*** RECORDS SUPPLIED

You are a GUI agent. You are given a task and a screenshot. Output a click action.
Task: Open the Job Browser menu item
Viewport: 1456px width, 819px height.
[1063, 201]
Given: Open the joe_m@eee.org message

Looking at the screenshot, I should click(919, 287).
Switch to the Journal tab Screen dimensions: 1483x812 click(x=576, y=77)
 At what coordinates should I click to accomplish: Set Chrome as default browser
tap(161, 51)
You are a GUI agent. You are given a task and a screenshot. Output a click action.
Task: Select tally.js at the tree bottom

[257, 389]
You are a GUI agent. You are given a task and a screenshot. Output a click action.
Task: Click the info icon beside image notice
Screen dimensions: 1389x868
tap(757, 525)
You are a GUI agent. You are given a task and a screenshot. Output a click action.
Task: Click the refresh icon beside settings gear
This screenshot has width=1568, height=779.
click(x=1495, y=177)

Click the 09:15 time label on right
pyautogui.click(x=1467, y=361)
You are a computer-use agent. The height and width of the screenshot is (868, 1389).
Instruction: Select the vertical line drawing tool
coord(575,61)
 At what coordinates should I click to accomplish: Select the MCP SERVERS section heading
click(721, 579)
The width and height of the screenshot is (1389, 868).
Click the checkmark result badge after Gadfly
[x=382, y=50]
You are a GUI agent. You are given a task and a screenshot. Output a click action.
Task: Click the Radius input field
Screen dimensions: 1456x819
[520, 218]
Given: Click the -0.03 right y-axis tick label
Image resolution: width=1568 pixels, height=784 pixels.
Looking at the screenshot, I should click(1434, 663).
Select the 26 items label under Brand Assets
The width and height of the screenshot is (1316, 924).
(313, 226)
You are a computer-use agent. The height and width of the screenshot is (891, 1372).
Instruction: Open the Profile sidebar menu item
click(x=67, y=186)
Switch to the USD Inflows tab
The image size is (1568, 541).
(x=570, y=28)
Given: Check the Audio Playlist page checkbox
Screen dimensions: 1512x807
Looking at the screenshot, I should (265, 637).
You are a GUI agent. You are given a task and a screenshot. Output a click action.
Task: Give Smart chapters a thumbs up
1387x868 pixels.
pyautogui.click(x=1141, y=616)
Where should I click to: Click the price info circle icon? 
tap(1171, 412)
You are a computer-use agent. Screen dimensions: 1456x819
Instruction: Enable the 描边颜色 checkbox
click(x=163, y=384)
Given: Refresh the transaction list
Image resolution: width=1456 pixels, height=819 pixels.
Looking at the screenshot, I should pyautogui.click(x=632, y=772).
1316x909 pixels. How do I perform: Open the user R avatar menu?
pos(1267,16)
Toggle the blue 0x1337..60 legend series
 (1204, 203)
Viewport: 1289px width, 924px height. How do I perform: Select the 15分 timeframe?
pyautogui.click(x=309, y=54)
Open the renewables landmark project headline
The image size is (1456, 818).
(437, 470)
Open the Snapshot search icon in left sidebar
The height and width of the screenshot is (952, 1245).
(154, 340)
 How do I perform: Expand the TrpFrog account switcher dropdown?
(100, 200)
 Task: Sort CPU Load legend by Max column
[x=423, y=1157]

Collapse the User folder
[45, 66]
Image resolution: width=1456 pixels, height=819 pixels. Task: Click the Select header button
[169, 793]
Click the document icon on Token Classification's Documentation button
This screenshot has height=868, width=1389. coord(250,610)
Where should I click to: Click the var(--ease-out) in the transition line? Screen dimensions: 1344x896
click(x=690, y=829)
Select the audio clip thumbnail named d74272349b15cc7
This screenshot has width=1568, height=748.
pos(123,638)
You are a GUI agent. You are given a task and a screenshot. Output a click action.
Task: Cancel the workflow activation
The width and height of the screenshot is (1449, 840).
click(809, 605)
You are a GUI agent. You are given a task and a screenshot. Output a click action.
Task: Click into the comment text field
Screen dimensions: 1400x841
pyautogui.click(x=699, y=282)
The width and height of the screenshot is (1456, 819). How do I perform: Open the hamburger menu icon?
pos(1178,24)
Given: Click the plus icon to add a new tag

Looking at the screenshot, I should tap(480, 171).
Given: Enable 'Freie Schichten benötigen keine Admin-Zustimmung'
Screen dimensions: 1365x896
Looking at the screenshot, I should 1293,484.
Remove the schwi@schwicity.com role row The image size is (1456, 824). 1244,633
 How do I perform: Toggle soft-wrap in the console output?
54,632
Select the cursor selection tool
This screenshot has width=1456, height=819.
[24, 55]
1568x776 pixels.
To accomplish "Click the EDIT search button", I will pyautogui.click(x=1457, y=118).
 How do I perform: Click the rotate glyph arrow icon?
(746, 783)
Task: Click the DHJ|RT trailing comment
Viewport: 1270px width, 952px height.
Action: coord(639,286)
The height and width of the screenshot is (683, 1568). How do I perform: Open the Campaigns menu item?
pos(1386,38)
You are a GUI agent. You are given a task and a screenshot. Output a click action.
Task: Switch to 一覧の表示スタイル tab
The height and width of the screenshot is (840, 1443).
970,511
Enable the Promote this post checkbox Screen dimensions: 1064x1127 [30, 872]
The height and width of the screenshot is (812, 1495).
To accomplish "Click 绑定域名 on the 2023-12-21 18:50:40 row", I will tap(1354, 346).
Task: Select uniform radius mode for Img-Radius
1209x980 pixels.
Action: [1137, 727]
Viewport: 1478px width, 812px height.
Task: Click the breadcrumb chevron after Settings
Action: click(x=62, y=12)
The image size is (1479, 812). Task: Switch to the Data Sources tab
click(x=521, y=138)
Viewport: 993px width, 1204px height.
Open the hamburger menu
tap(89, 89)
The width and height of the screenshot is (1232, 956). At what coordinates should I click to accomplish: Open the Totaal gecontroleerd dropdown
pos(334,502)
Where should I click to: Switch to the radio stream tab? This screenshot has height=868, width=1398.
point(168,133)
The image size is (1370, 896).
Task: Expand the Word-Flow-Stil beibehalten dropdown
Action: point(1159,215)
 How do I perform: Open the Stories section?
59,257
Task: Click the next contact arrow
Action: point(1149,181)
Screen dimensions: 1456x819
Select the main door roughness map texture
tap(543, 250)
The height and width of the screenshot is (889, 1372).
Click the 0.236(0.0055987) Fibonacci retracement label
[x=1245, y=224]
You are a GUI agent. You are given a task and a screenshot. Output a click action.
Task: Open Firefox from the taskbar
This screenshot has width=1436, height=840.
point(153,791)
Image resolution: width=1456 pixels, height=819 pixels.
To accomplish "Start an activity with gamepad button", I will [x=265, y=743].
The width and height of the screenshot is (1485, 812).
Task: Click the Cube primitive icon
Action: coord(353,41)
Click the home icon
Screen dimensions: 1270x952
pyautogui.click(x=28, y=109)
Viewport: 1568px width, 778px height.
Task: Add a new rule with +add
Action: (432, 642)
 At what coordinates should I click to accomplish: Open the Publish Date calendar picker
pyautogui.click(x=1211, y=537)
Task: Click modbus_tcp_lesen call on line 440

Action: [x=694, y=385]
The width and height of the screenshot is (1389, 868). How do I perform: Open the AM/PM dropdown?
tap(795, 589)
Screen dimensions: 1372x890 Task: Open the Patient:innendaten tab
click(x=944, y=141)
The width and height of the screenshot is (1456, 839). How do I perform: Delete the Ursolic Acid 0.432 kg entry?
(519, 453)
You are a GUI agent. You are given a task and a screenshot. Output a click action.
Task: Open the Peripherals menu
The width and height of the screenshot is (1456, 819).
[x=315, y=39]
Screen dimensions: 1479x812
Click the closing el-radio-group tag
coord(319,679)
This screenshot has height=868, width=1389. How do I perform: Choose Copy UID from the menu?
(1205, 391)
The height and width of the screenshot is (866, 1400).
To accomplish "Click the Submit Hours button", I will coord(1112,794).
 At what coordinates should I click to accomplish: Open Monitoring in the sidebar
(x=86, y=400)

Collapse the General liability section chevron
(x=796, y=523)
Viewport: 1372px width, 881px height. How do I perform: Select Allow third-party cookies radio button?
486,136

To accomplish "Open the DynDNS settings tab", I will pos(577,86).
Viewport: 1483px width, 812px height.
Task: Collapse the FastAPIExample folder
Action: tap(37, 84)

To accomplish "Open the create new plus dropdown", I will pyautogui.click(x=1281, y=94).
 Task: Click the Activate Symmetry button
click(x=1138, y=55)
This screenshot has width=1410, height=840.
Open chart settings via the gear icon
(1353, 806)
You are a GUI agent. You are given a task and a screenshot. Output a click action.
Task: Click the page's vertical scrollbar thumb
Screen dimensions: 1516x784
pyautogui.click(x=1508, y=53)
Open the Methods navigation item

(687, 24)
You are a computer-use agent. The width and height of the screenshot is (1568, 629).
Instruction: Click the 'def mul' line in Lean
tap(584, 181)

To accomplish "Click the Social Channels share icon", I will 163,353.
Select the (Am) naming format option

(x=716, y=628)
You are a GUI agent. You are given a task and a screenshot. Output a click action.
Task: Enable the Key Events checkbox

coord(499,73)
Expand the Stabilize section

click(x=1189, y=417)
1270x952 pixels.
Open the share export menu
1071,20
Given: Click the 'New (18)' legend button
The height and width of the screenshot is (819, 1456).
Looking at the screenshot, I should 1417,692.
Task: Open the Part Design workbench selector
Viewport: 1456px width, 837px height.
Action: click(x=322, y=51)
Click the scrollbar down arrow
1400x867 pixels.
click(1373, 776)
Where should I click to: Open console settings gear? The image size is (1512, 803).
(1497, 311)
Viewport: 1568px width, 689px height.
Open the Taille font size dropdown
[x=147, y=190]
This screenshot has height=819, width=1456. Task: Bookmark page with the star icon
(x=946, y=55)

******

• **DIRECTIONS**
Whenever a line of the data includes the word "Radius", show that line in full.

• **RESPONSE FOR THIS EXERCISE**
Task: Click the Radius input field
Task: Select uniform radius mode for Img-Radius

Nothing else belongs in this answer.